The Genesis Flood may be the best known expression of modern creation today but its content certainly wasn’t novel. Whitcomb and Morris mostly just modified the work of Seventh Day Adventist (SDA) George McCready Price’s writings from the first decade of the 20th century. Price’s student and a number of other SDA followers wrote numerous books and tracts on flood geology and the new “creationism.” In the 1930s they formed the Deluge Geology Society (DGS) which restricted member to those that believed that the creation week was “six literal days, and that the Deluge should be studied as the cause of the major geological changes since creation.”
One notable non-SDA member of this society was Henry Morris who would eventually co-author The Genesis Flood in 1961. In most versions of the history of creation science found on the Answers of Genesis website one could be forgiven for thinking that The Genesis Flood were a special creation itself.
Ken Ham’s Ark Encounter to Usher in a Modern Day Reformation? – Naturalis Historia
Then Ham responds with:
Dr. Duff is just following the distorted historical analysis of the openly agnostic, apostate Seventh Day Adventist historian, Ronald Numbers (whom he refers to in the article). Young-earth creation is not a novel view invented by Seventh Day Adventists. It was historic Christian orthodoxy until the 19th century when the millions of years myth was popularized by atheist and deist geologists (and some professing Christian geologists who ignored Genesis), as is documented in the first three chapters of Coming to Grips with Genesis . In the early 19th century, most of the church quickly compromised with millions of years, but the young-earth “scriptural geologists” at that time raised biblical, geological, and philosophical arguments against those old-earth ideas and reinterpretations of Scripture, as The Great Turning Point documents.
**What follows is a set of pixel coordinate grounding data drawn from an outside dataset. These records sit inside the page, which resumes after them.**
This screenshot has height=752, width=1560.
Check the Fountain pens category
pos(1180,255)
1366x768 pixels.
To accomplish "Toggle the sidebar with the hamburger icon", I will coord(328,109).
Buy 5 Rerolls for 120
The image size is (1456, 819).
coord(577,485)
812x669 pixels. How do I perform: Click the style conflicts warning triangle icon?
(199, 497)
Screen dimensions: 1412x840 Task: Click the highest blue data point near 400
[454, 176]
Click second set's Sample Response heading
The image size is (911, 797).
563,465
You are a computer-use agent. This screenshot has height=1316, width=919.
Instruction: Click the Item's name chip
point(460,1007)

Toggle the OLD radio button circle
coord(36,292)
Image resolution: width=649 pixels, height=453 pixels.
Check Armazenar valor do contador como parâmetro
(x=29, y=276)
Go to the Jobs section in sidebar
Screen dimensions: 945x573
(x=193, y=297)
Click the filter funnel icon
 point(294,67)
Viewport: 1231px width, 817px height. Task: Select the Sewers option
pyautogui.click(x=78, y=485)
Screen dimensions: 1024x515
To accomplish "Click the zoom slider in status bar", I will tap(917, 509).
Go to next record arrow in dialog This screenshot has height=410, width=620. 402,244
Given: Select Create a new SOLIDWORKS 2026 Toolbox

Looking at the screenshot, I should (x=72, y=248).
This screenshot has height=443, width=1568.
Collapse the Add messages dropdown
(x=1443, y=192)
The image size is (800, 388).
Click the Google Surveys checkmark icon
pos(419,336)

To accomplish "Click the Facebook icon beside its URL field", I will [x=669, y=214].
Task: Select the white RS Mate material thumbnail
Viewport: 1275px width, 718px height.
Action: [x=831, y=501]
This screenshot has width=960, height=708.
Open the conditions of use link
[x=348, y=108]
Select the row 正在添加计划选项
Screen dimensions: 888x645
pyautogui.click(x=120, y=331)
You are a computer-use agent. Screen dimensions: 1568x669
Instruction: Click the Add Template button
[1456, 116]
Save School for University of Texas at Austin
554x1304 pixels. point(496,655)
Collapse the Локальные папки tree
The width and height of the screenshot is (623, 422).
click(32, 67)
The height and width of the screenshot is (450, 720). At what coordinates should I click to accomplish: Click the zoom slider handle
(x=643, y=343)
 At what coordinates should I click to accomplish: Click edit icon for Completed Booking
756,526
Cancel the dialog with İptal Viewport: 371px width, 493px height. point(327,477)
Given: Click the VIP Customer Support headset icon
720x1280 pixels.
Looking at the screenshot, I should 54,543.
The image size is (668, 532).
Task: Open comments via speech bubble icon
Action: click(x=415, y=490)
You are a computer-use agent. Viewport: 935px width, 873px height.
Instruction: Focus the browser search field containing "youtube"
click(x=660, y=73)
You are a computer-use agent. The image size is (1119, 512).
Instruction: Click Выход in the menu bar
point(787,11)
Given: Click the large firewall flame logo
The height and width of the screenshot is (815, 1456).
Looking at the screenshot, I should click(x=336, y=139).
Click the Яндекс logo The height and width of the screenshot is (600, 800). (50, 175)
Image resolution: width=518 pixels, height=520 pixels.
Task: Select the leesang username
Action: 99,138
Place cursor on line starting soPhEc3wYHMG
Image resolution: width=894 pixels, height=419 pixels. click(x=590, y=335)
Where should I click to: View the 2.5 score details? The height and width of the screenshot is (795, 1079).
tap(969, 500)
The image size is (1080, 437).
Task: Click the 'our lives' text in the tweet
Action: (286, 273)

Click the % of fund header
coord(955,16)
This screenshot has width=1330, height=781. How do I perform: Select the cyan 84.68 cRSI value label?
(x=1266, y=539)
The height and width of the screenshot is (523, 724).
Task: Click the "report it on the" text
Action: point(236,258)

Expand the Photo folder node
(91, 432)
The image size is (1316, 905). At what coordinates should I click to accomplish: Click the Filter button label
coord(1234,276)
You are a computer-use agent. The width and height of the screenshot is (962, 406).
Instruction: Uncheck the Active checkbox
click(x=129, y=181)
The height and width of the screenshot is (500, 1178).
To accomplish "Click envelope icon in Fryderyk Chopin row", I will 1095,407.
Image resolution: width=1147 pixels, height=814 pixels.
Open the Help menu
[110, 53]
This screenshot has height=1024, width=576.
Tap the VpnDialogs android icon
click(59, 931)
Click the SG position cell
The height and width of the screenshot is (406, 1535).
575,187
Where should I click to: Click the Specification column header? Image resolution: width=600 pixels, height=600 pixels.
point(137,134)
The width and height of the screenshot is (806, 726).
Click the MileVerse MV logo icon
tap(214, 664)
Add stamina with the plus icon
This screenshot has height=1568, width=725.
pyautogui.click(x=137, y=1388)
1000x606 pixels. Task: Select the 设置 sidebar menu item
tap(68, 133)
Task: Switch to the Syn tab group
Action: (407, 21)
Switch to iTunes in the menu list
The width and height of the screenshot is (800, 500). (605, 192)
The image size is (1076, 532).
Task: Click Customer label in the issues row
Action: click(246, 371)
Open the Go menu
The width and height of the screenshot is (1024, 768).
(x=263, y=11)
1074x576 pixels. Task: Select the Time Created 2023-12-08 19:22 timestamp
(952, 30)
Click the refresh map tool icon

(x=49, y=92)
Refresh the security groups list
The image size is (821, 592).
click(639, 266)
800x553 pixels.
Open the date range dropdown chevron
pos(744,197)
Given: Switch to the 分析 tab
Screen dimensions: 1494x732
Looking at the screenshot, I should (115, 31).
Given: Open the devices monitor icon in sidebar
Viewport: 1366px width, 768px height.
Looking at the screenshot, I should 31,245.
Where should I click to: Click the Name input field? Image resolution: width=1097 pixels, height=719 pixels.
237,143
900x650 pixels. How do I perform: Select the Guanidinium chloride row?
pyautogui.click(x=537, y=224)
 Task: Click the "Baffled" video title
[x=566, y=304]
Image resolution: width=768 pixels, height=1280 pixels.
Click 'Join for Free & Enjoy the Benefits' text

And @TedDavis’s conclusion?
Why do Ham and company go to such lengths to create an alternative history of creationism in which Price and the Adventists don’t receive proper credit? Is it because (like those Christians mentioned by Morris) they don’t want their movement associated with a Christian sect that is sometimes viewed with suspicion? Perhaps that is part of the picture, but I think there’s a much bigger reason behind it. The tangled history of modern creationism threatens the simplistic, highly inaccurate narrative AiG hammers into their followers: that Young-Earth Creationism is, and always has been, the “zero-compromise” option for all devout believers in the authority of the Bible. The real story, as we have seen, is much more complicated than AiG’s rhetoric indicates. The fact that Ham and AiG are so blatantly twisting the facts here, and are so critical of those like Duff (and Numbers) who are trying to set the record straight, does not reflect well on the credibility of their organization.
It is really worth reading this history. The origins of YEC is important for understanding our current situation. Far from being the “traditional” view, the AIG version of YEC is a large departure from traditional theology of Genesis.